##### Given passage #####

What is an embedding?

An embedding is a translation of a high-dimensional vector into a low-dimensional space. Ideally, an embedding captures some of the semantics of the input by placing semantically similar inputs close together in the embedding space.

Text embeddings

Consider the example of text representation. You can represent the words in an English sentence, such as the title of an article, in either of the following ways:

  • As an extremely large (high-dimensional) sparse vector in which each cell represents a separate English word, with perhaps a million elements to represent a million discrete words. The value in a cell represents the number of times that word appears in the sentence. Because a single English sentence is unlikely to use more than 50 words, nearly every cell in the vector will contain a 0.

  • As a comparatively small but dense vector (perhaps only several hundred elements). Each element represents a different characteristic of the word, and each contains a value between 0 and 1 that indicates the extent to which the word represents that characteristic. In effect, the word is semantically encoded using as many attributes as there are in the vector. This vector is an embedding, which tries to capture the semantics of the article's title.

The embedding for a given title is close in the embedding vector space to the embedding of a similar title, even if the titles' wordings are different. For example, "The squad is ready to win the football match" and "The team is prepared to achieve victory in the soccer game" have the same meaning but share almost no vocabulary. But in this embedding representation, they should be close to one another in the embedding space, because their semantic encoding is very similar.

Several models—including neural-net language models (NNLM), global vectors for word representation (GloVe), deep contextualized word representations (ELMo), and Word2vec—are designed to learn word embeddings, which are real-valued feature vectors, for each word.

For example, training a Word2vec model by using a large corpus of text, such as the English Wikipedia corpus, produces embeddings that capture meaningful distance and direction between words with semantic relationships, such as male-female, verb tenses, and even country-capital relationships. Figure 1 illustrates the embedding space for some example vectors. (For more detail, see the article Linguistic Regularities in Continuous Space Word Representations)

#####

Requirement 1:
Please quote the passage on embeddings word for word, starting at "The embedding for" and ending at "for each word.".
Requirement 2:
Write the next part of the passage on embeddings, picking up after its last sentence.

##### Material #####

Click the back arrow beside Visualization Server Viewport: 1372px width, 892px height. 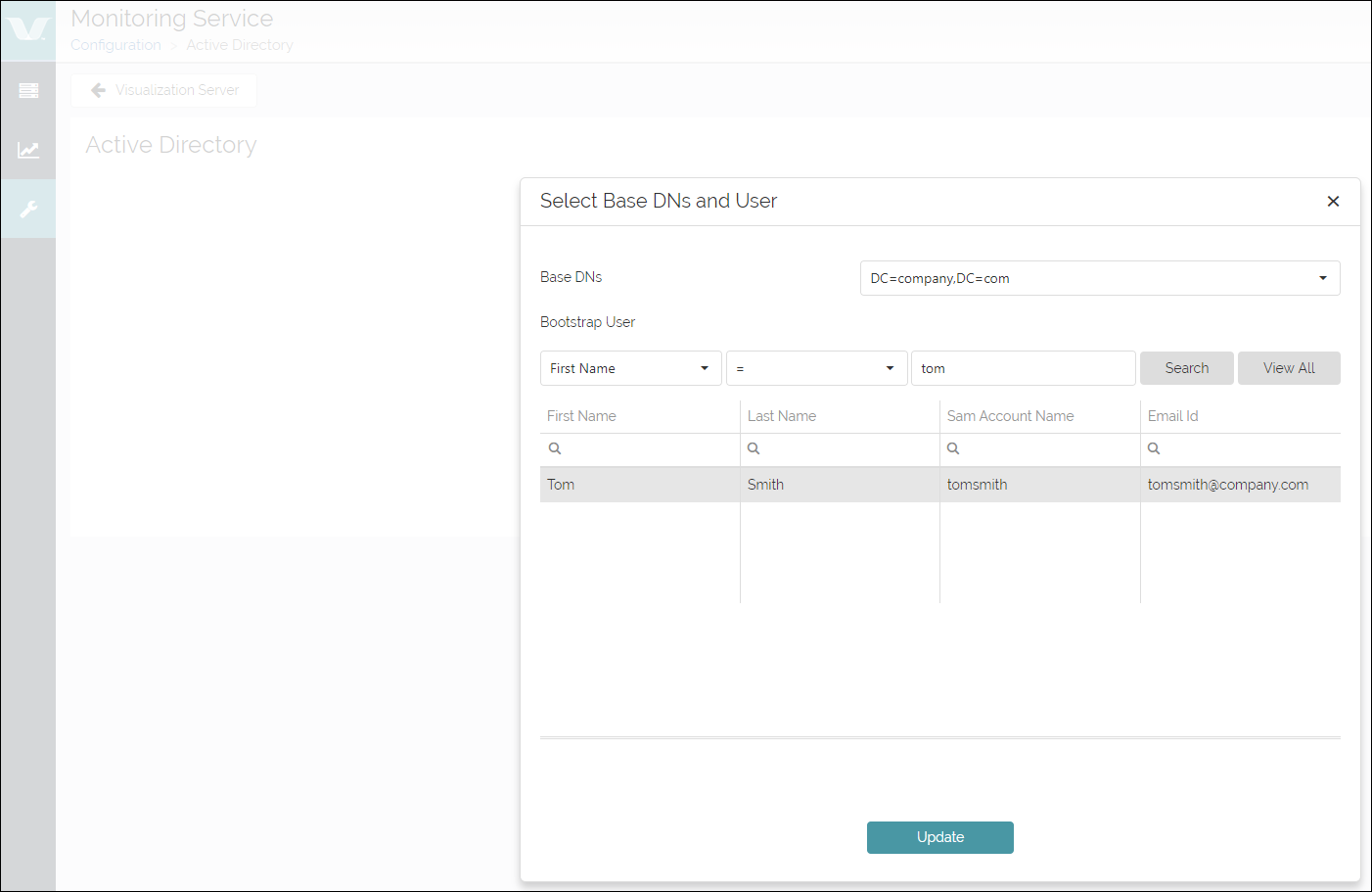click(97, 89)
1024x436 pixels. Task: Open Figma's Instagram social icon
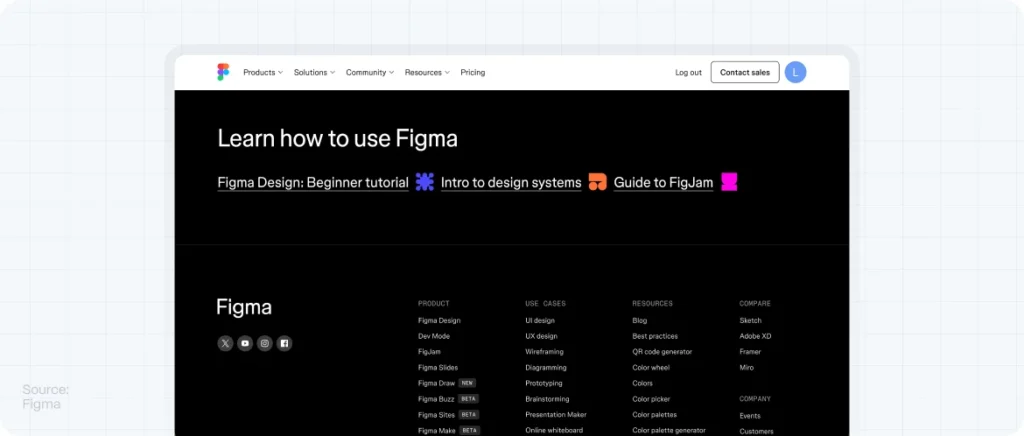[x=265, y=343]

#####

Written answer 1:
The embedding for a given title is close in the embedding vector space to the embedding of a similar title, even if the titles' wordings are different. For example, "The squad is ready to win the football match" and "The team is prepared to achieve victory in the soccer game" have the same meaning but share almost no vocabulary. But in this embedding representation, they should be close to one another in the embedding space, because their semantic encoding is very similar.

Several models—including neural-net language models (NNLM), global vectors for word representation (GloVe), deep contextualized word representations (ELMo), and Word2vec—are designed to learn word embeddings, which are real-valued feature vectors, for each word.

Written answer 2:
Semantic relationships between words
Figure 1. Semantic relationships between words

The Universal Sentence Encoder encodes text that is greater than word length into a single real-valued feature vector, such as sentences, phrases, or short paragraphs. Sentences with semantic similarity are encoded as close-distance vectors in the embedding space.

Image embeddings

Unlike text systems, image processing systems work with rich, high-dimensional datasets that represent an image that has individual raw pixel intensities. However, an image in its raw dense form might not be very useful for some tasks. For example, take the task of finding similar magazines, given the magazine cover image, or finding photographs similar to a reference photo. Comparing the raw pixels of the input picture (2,048 ✕ 2,048) to another picture to find whether they are similar is neither efficient nor effective. However, extracting lower-dimensional feature vectors (embeddings) for the image provides some indication of what the image includes, and can lead to a better comparison.

The idea is to train an image classification model, such as Inception, Deep Residual Learning (ResNet), or Network Architecture Search (NASNet), on a large image dataset (for example, ImageNet). You then use the model without the last softmax classifier part to extract a feature vector given an input test. This type of feature vector can effectively represent the image in a search or in similarity-matching tasks. Feature vectors can function as an additional input feature (vector) along with other features for an ML task. For example, in a system that recommends fashion items to someone who's shopping for clothes, you might have attributes that describe individual items, including color, size, price, type, and subtype. All of these features can be used in your recommender model, along with the extracted features from the fashion item images.

The t-SNE Map experiment illustrated in Figure 2 is one of the examples that uses embeddings to find similar artworks. These images are drawn from content in some of the Google Arts & Culture collections.

Images mapped for similarity using t-SNE, based on Google ML
Figure 2. Images mapped for similarity using t-SNE, based on Google ML

Similarly, for audio data, a lower-dimensional feature vectors can be extracted from high-dimensional power spectral density coefficients. The feature vectors can then be effectively used in various search tasks, recommendation apps, and other ML-based applications.

Collaborative filtering and embeddings

Embedding found its motivation from the task of collaborative filtering (CF). CF is a technique used by recommender systems, where the task is to make predictions about a user's interests based on the interests of many other users. As an example, imagine the task of recommending movies. Suppose you have 1,000,000 users, a catalog of 500,000 movies, and records of which movies each user has watched. For purposes of this example, you don't have (or won't use) any other information about the movies or the users, just the user's ID, the movie ID, and a watched flag. Together, this information creates a very sparse dataset.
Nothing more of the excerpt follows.